*** Extracted information ***

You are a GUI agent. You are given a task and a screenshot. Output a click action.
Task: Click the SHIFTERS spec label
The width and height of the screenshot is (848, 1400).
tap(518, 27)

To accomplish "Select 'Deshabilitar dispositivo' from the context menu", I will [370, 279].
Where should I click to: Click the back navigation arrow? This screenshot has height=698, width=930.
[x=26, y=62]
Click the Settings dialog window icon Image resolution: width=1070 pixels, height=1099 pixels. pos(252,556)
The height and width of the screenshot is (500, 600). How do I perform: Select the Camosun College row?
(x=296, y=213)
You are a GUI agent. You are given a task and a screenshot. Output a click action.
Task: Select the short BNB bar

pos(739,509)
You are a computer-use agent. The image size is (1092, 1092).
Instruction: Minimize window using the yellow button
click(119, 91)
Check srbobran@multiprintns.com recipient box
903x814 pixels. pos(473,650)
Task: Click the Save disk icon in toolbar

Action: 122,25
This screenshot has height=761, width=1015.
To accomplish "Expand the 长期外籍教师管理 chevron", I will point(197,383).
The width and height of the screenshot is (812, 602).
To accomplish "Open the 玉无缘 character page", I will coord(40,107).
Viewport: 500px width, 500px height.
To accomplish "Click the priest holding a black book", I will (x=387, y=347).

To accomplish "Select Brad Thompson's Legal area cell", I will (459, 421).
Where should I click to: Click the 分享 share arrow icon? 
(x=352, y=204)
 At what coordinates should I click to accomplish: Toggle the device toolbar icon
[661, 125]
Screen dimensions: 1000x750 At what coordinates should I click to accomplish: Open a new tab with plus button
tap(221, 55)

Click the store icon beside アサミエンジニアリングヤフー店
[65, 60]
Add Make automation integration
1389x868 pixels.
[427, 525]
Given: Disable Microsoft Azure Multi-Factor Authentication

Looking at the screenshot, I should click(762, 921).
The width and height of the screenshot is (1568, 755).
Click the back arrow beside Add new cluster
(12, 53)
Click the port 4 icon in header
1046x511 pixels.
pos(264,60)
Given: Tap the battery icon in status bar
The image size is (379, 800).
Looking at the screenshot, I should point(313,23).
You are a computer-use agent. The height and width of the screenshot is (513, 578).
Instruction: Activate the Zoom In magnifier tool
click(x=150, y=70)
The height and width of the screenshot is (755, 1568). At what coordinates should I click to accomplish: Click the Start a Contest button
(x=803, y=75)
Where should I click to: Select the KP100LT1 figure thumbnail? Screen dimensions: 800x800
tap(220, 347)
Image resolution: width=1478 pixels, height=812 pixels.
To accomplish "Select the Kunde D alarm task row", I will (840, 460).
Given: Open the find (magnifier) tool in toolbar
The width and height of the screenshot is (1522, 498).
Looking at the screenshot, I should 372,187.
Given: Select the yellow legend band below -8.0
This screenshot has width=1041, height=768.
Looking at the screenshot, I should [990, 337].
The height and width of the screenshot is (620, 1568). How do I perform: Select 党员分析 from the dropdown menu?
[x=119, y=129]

*** End of Extracted information ***

Nothing in the records may change. Print all of them.

You are a GUI agent. You are given a task and a screenshot. Output a click action.
Task: Click the SHIFTERS spec label
The width and height of the screenshot is (848, 1400).
tap(518, 27)

To accomplish "Select 'Deshabilitar dispositivo' from the context menu", I will [370, 279].
Where should I click to: Click the back navigation arrow? This screenshot has height=698, width=930.
[x=26, y=62]
Click the Settings dialog window icon Image resolution: width=1070 pixels, height=1099 pixels. pos(252,556)
The height and width of the screenshot is (500, 600). How do I perform: Select the Camosun College row?
(x=296, y=213)
You are a GUI agent. You are given a task and a screenshot. Output a click action.
Task: Select the short BNB bar

pos(739,509)
You are a computer-use agent. The image size is (1092, 1092).
Instruction: Minimize window using the yellow button
click(119, 91)
Check srbobran@multiprintns.com recipient box
903x814 pixels. pos(473,650)
Task: Click the Save disk icon in toolbar

Action: 122,25
This screenshot has height=761, width=1015.
To accomplish "Expand the 长期外籍教师管理 chevron", I will point(197,383).
The width and height of the screenshot is (812, 602).
To accomplish "Open the 玉无缘 character page", I will coord(40,107).
Viewport: 500px width, 500px height.
To accomplish "Click the priest holding a black book", I will (x=387, y=347).

To accomplish "Select Brad Thompson's Legal area cell", I will (459, 421).
Where should I click to: Click the 分享 share arrow icon? 
(x=352, y=204)
 At what coordinates should I click to accomplish: Toggle the device toolbar icon
[661, 125]
Screen dimensions: 1000x750 At what coordinates should I click to accomplish: Open a new tab with plus button
tap(221, 55)

Click the store icon beside アサミエンジニアリングヤフー店
[65, 60]
Add Make automation integration
1389x868 pixels.
[427, 525]
Given: Disable Microsoft Azure Multi-Factor Authentication

Looking at the screenshot, I should click(762, 921).
The width and height of the screenshot is (1568, 755).
Click the back arrow beside Add new cluster
(12, 53)
Click the port 4 icon in header
1046x511 pixels.
pos(264,60)
Given: Tap the battery icon in status bar
The image size is (379, 800).
Looking at the screenshot, I should point(313,23).
You are a computer-use agent. The height and width of the screenshot is (513, 578).
Instruction: Activate the Zoom In magnifier tool
click(x=150, y=70)
The height and width of the screenshot is (755, 1568). At what coordinates should I click to accomplish: Click the Start a Contest button
(x=803, y=75)
Where should I click to: Select the KP100LT1 figure thumbnail? Screen dimensions: 800x800
tap(220, 347)
Image resolution: width=1478 pixels, height=812 pixels.
To accomplish "Select the Kunde D alarm task row", I will (840, 460).
Given: Open the find (magnifier) tool in toolbar
The width and height of the screenshot is (1522, 498).
Looking at the screenshot, I should 372,187.
Given: Select the yellow legend band below -8.0
This screenshot has width=1041, height=768.
Looking at the screenshot, I should [990, 337].
The height and width of the screenshot is (620, 1568). How do I perform: Select 党员分析 from the dropdown menu?
[x=119, y=129]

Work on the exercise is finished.